* EXERCISE DETAILS: Report every line below that contains the word "arrow", treating uppercase and lowercase letters as distinct.

(Element and text location data)
++++++++++++++++++++

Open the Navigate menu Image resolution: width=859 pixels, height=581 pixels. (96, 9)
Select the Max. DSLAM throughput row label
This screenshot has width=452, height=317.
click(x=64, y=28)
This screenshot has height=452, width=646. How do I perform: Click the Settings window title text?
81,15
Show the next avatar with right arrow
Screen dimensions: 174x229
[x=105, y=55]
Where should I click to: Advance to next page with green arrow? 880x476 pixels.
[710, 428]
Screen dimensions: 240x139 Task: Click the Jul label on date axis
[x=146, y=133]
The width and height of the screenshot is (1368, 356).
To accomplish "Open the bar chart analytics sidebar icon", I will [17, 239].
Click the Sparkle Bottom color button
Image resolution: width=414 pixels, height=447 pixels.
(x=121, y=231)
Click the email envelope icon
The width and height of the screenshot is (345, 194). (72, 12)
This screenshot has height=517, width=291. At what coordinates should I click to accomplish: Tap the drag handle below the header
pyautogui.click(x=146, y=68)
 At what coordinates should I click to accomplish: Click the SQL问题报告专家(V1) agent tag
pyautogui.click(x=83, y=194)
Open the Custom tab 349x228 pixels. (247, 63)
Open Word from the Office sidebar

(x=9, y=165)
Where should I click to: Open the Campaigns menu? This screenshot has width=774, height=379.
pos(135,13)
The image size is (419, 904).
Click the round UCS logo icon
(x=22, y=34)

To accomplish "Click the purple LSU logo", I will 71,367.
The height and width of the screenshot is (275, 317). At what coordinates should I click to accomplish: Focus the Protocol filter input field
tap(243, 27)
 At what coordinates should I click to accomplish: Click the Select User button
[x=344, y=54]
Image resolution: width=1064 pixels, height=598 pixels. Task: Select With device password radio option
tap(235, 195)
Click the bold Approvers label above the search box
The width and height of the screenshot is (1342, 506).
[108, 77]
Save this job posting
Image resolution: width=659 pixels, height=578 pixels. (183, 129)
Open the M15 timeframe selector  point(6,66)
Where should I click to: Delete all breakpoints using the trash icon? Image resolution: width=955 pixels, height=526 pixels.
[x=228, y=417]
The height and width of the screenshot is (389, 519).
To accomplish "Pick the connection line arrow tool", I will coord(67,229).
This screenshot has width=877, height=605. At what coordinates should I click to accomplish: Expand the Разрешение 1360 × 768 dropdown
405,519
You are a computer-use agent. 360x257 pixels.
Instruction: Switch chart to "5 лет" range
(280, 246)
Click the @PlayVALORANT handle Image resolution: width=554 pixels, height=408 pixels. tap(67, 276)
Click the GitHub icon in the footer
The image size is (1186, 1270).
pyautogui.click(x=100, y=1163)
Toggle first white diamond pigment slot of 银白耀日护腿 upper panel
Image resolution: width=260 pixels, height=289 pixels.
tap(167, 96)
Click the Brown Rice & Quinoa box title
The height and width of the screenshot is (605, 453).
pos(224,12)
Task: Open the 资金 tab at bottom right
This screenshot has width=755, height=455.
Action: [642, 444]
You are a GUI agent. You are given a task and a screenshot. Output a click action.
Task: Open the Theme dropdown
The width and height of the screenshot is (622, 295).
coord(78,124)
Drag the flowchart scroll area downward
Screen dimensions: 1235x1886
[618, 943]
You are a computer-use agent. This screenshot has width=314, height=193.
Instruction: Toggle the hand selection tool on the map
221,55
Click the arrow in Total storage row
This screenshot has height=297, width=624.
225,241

++++++++++++++++++++

* COMPLETED TASK:
Show the next avatar with right arrow
Where should I click to: Advance to next page with green arrow? 880x476 pixels.
To accomplish "Pick the connection line arrow tool", I will coord(67,229).
Click the arrow in Total storage row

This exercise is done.